EXERCISE TASK A
Duplicate the passage on the ABC cuts word for word, from "Abbott, Turnbull and" to "(contemporary) Coalition crocodile.".

TEXT PASSAGE
-- BEGIN --
Abbott, Turnbull and the gang thought that instead of letting media organisations play politics, they'd have politics play media. As with pretty much all this government's most cunning plans, it has failed irretrievably within hours of being announced.

Former Liberal Prime Minister Malcolm Fraser denounced the cuts to the ABC, and to SBS (which his government established). ABC broadcaster Mark Colvin recalled the Bland Report and jeered at what he called Fraser's "double standards". Yet, Colvin and his colleagues at ABC News and Current Affairs thought they were so clever in reporting on the Gillard government in the way the Coalition hoped they might, and for not being 'even-handed' in speculating what an Abbott government might be like. They gladly fed the (contemporary) Coalition crocodile.

Colvin still can't believe he or the ABC would ever be guilty of double standards himself. He can't imagine such an accusation even being made. Such high-handedness and selective blindness makes him the exemplar of not only what's right about the ABC (when he's on song) but also what's worst (when he's not). The extent to which the ABC relies so much upon so few makes the case for cuts stronger, not weaker.
-- END --
EXERCISE TASK B
Set down again, unchanged, the lines of the entries below from the line with "Describe the element at coordinates (104, 803)" to the line with "ruler is located at coordinates (1274, 397).", including both of those lines.

Records for finding displayed items
-- BEGIN --
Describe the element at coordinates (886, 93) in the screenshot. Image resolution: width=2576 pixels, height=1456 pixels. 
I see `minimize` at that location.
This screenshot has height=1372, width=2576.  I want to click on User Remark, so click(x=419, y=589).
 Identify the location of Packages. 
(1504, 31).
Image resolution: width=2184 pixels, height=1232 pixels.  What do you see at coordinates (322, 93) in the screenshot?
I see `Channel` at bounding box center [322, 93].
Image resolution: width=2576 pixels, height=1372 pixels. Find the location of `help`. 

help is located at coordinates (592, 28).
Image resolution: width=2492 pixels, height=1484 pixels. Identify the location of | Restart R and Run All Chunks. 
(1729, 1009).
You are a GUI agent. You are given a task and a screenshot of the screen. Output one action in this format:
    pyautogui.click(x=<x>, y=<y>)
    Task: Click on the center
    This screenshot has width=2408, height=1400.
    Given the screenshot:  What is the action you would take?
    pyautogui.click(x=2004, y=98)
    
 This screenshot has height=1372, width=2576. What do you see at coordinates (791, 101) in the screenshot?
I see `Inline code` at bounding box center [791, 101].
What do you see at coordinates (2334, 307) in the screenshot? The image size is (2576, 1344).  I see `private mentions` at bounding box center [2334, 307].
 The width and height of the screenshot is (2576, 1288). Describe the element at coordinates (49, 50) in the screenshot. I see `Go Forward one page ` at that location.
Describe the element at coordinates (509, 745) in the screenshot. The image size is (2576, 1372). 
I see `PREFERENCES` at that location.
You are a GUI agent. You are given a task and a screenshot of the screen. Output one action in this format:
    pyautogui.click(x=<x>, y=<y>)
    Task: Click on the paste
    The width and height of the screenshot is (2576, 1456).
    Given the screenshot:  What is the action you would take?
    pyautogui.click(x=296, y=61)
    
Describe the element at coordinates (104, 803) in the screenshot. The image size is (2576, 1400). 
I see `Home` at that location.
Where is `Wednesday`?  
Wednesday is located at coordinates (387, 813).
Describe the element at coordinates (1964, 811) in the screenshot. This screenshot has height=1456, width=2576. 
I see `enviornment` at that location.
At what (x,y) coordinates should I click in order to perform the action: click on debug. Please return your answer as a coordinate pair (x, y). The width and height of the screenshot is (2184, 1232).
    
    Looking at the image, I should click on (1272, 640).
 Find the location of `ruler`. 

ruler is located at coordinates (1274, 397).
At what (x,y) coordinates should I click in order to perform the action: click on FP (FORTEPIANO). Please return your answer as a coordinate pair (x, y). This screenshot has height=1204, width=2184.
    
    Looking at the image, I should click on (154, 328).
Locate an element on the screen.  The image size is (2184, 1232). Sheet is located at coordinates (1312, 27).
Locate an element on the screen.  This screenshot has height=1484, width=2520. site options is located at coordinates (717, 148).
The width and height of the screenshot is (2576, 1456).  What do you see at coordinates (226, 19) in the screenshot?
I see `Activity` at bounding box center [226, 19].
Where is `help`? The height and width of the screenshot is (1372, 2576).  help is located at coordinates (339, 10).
-- END --
WRITTEN REPLY A
Abbott, Turnbull and the gang thought that instead of letting media organisations play politics, they'd have politics play media. As with pretty much all this government's most cunning plans, it has failed irretrievably within hours of being announced.

Former Liberal Prime Minister Malcolm Fraser denounced the cuts to the ABC, and to SBS (which his government established). ABC broadcaster Mark Colvin recalled the Bland Report and jeered at what he called Fraser's "double standards". Yet, Colvin and his colleagues at ABC News and Current Affairs thought they were so clever in reporting on the Gillard government in the way the Coalition hoped they might, and for not being 'even-handed' in speculating what an Abbott government might be like. They gladly fed the (contemporary) Coalition crocodile.

WRITTEN REPLY B
Describe the element at coordinates (104, 803) in the screenshot. The image size is (2576, 1400). 
I see `Home` at that location.
Where is `Wednesday`?  
Wednesday is located at coordinates (387, 813).
Describe the element at coordinates (1964, 811) in the screenshot. This screenshot has height=1456, width=2576. 
I see `enviornment` at that location.
At what (x,y) coordinates should I click in order to perform the action: click on debug. Please return your answer as a coordinate pair (x, y). The width and height of the screenshot is (2184, 1232).
    
    Looking at the image, I should click on (1272, 640).
 Find the location of `ruler`. 

ruler is located at coordinates (1274, 397).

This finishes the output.